C. Transposon Dynamics and Structural Variation

• TE Activity: Structural variation within groups is driven primarily by transposable elements (TEs).
  • Tn5042: Found in most plasmids, likely spreading recently through the local population.
  • Acquisition: Many TEs (e.g., Tn4652, Tn6290) appear to have been acquired during the exogenous isolation process, as they are native to the isolation host strains.
• Impact: TE insertions caused significant structural rearrangements, gene disruptions (e.g., truncation of conjugation genes in pQBR53), and the formation of nested transposons (e.g., in Group IV).

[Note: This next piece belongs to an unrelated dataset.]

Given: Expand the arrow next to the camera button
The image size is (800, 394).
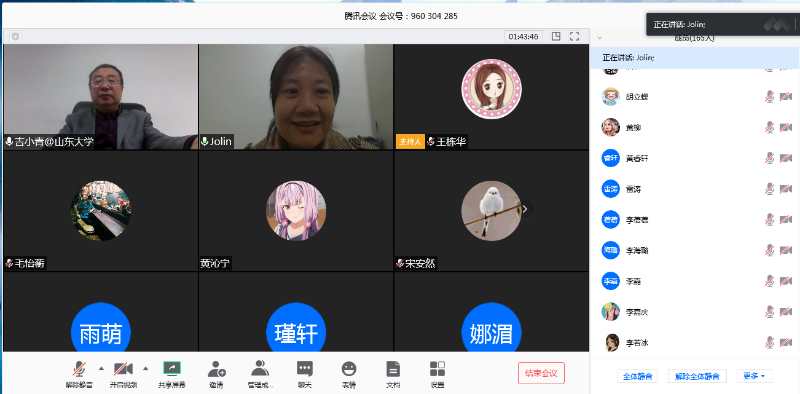Looking at the screenshot, I should [145, 368].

D. Mobilization of Chromosomal Traits

• Variable Efficiency: The ability to mobilize the chromosomal transposon Tn6291 varied drastically between plasmids and groups (orders of magnitude difference).
  • Group IV (pQBR102, pQBR57): Highly effective at mobilizing Tn6291.
  • Group III (pQBR132): High conjugation rate but very poor mobilization of Tn6291.
• Decoupling of Rates: There was no correlation between the plasmid conjugation rate and the transposon mobilization rate.
• Specificity: Mobilization efficiency is not determined by generic transfer rates or fitness costs but likely by specific plasmid-transposon interactions (e.g., specific plasmid factors stimulating transposase expression or copy number effects).

4. Significance

• Model for Pre-AMR Evolution: The pQBR collection provides a tractable, sequenced model system to study how plasmids evolve and acquire adaptive traits before they become vectors for antibiotic resistance.
• Plasmid-Transposon Interplay: The study highlights that transposons are the primary drivers of rapid plasmid remodeling in natural environments. It demonstrates that specific plasmid factors, rather than just conjugation frequency, dictate the efficiency of horizontal gene transfer.
• Ancient Evolutionary Links: The discovery of a conserved backbone shared between environmental mercury plasmids and clinical AMR plasmids (IncP-2) suggests that the "backbone" of modern resistance vectors has deep evolutionary roots in environmental reservoirs, capable of mobilizing diverse cargo (metals, metabolism, defense) long before the antibiotic era.
• Ecological Insight: The findings underscore the role of soil plasmids as dynamic reservoirs of genetic innovation, where defense systems (CRISPR, anti-CRISPR, phage defense) and metabolic traits are constantly shuffled, driving microbial genome evolution.

In conclusion, this work expands the known diversity of environmental plasmids, reveals deep evolutionary connections between environmental and clinical plasmids, and experimentally demonstrates that the mobilization of chromosomal traits is a highly specific process driven by unique plasmid-transposon interactions.